• _DATA TO EXAMINE_
_____
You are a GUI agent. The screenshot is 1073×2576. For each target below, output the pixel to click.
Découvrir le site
_____
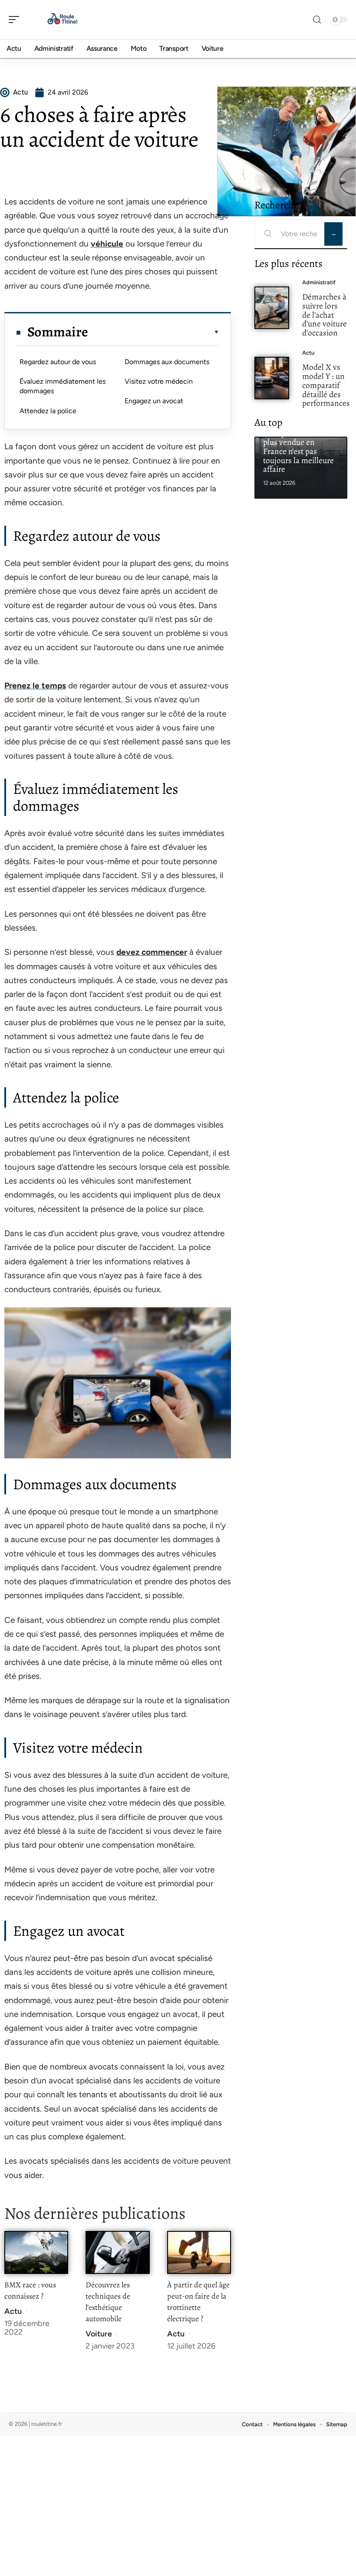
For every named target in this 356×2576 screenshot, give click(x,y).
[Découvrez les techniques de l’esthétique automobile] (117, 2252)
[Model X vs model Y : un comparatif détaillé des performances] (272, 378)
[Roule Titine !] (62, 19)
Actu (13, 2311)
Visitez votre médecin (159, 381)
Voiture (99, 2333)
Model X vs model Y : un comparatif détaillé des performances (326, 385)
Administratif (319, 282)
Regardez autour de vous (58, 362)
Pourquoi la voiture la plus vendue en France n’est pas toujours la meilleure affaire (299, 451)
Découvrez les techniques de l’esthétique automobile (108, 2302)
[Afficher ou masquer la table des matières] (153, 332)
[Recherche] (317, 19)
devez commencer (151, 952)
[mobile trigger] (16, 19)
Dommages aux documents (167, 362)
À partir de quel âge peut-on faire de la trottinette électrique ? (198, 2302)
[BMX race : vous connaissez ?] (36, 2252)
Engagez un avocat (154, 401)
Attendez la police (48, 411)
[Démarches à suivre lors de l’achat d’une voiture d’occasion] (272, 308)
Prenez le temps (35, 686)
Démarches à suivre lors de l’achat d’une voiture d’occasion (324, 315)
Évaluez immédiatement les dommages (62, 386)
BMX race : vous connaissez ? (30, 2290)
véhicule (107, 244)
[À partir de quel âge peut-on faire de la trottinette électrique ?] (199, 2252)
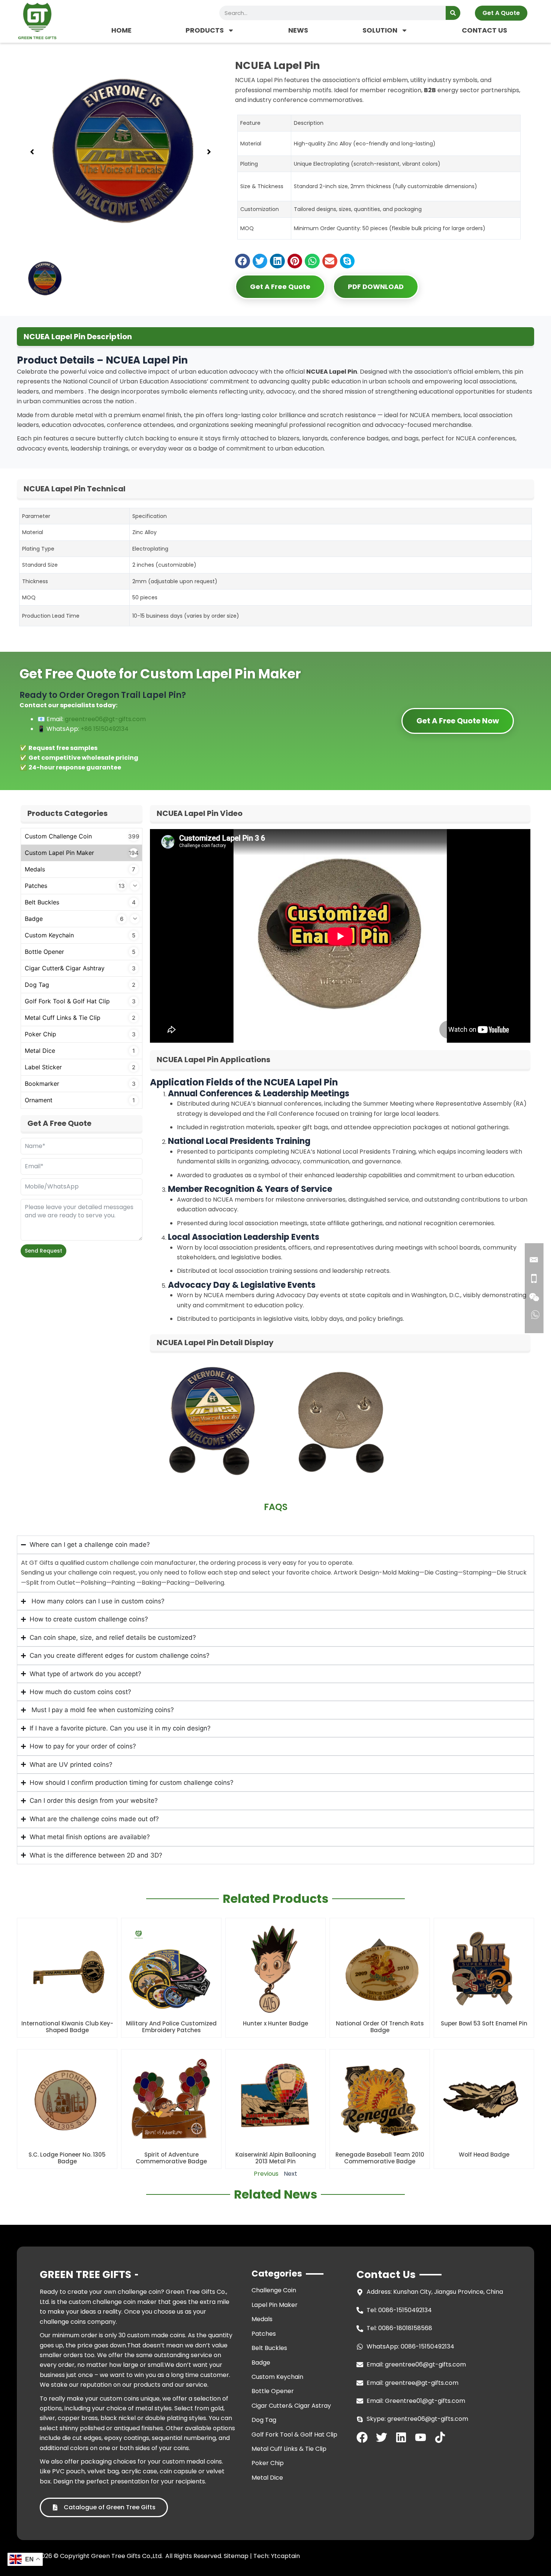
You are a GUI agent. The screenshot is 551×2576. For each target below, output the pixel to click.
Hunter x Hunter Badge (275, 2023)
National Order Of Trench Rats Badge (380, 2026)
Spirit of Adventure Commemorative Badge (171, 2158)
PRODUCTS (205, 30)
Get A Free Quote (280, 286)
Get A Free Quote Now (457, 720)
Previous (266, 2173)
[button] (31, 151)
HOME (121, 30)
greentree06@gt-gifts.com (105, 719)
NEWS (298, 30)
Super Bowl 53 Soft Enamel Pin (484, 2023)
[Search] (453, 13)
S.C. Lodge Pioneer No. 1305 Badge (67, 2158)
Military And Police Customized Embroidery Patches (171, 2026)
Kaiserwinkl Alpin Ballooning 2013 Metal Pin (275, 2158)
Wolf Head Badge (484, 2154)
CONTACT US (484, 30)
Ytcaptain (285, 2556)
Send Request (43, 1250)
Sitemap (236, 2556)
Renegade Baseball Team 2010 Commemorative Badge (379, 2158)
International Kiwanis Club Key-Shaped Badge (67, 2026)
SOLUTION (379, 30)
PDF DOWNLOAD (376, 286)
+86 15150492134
_____
Among the lines above, repeat exactly those from the line with "[Roule Titine !] (62, 19)" to the line with "[Recherche] (317, 19)", counting both ends.

[Roule Titine !] (62, 19)
Actu (13, 2311)
Visitez votre médecin (159, 381)
Voiture (99, 2333)
Model X vs model Y : un comparatif détaillé des performances (326, 385)
Administratif (319, 282)
Regardez autour de vous (58, 362)
Pourquoi la voiture la plus vendue en France n’est pas toujours la meilleure affaire (299, 451)
Découvrez les techniques de l’esthétique automobile (108, 2302)
[Afficher ou masquer la table des matières] (153, 332)
[Recherche] (317, 19)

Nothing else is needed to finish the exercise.